EXERCISE OBJECTIVE. The line containing "Click the text", plus every line that follows it to the end of the listing below, is what you transcribe exactly; omit all pictures.

Start of SOURCE INFORMATION

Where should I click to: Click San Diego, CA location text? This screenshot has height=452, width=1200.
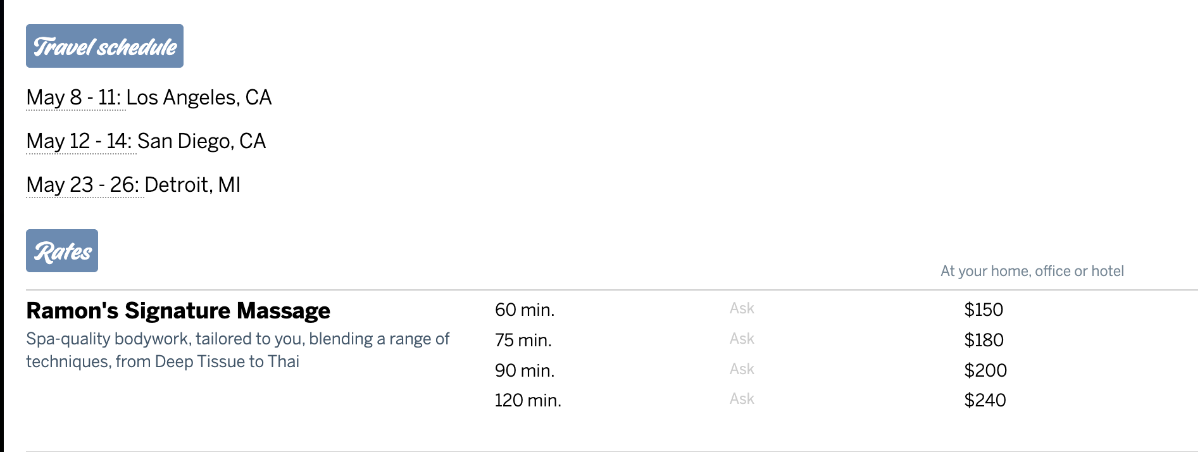[x=202, y=141]
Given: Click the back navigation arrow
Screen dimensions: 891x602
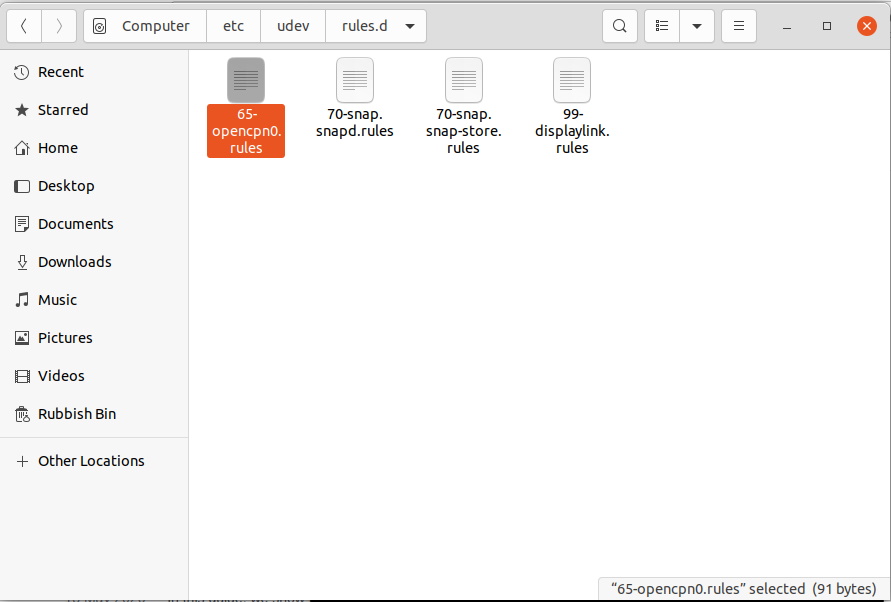Looking at the screenshot, I should pos(24,26).
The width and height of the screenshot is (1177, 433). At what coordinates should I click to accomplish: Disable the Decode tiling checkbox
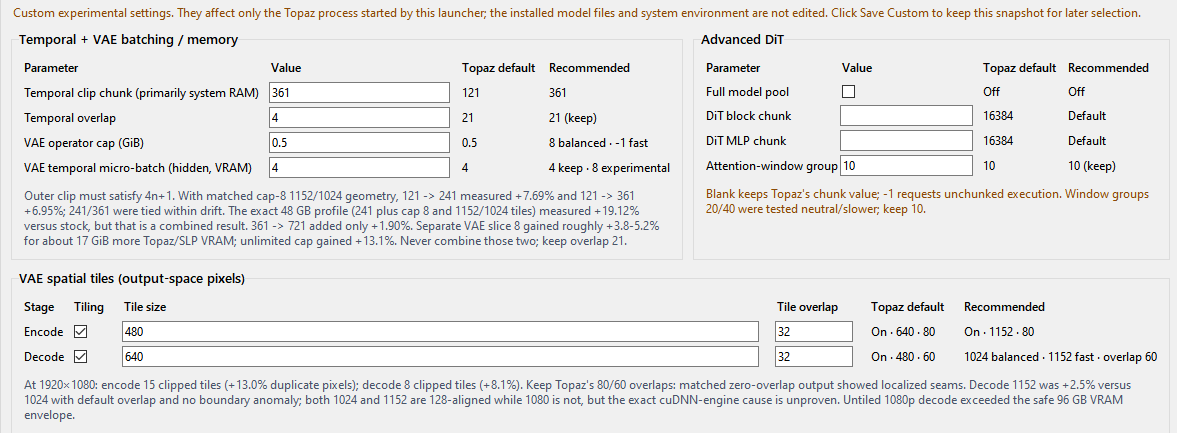80,356
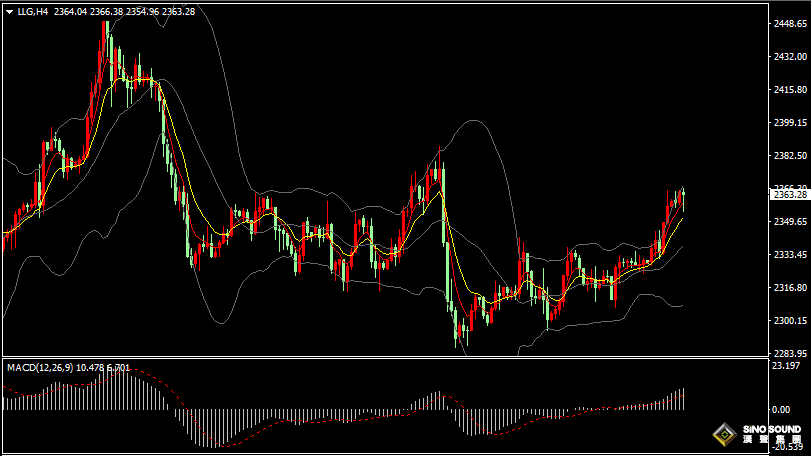Viewport: 811px width, 456px height.
Task: Open the dropdown triangle beside LLG,H4
Action: tap(9, 11)
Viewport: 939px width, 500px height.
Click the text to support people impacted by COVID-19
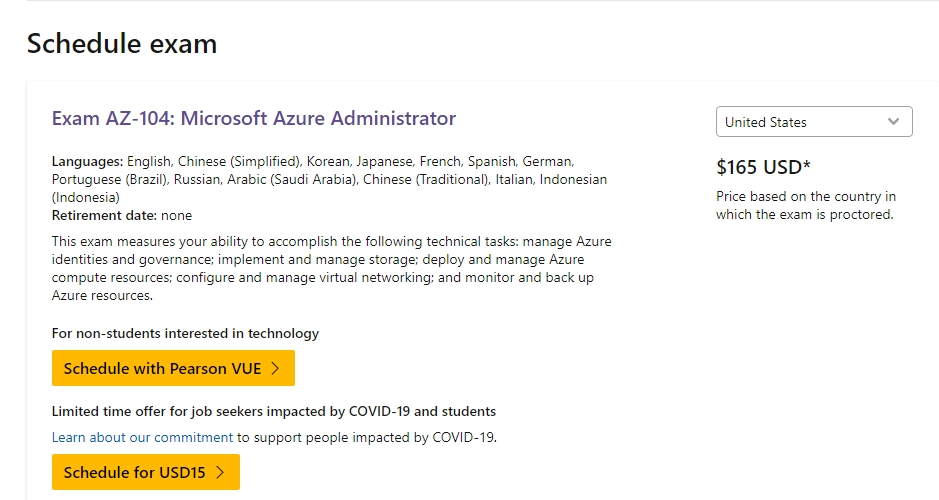[x=367, y=437]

End of SOURCE INFORMATION

RESULT OF THIS EXERCISE.
Click the text to support people impacted by COVID-19
[x=367, y=437]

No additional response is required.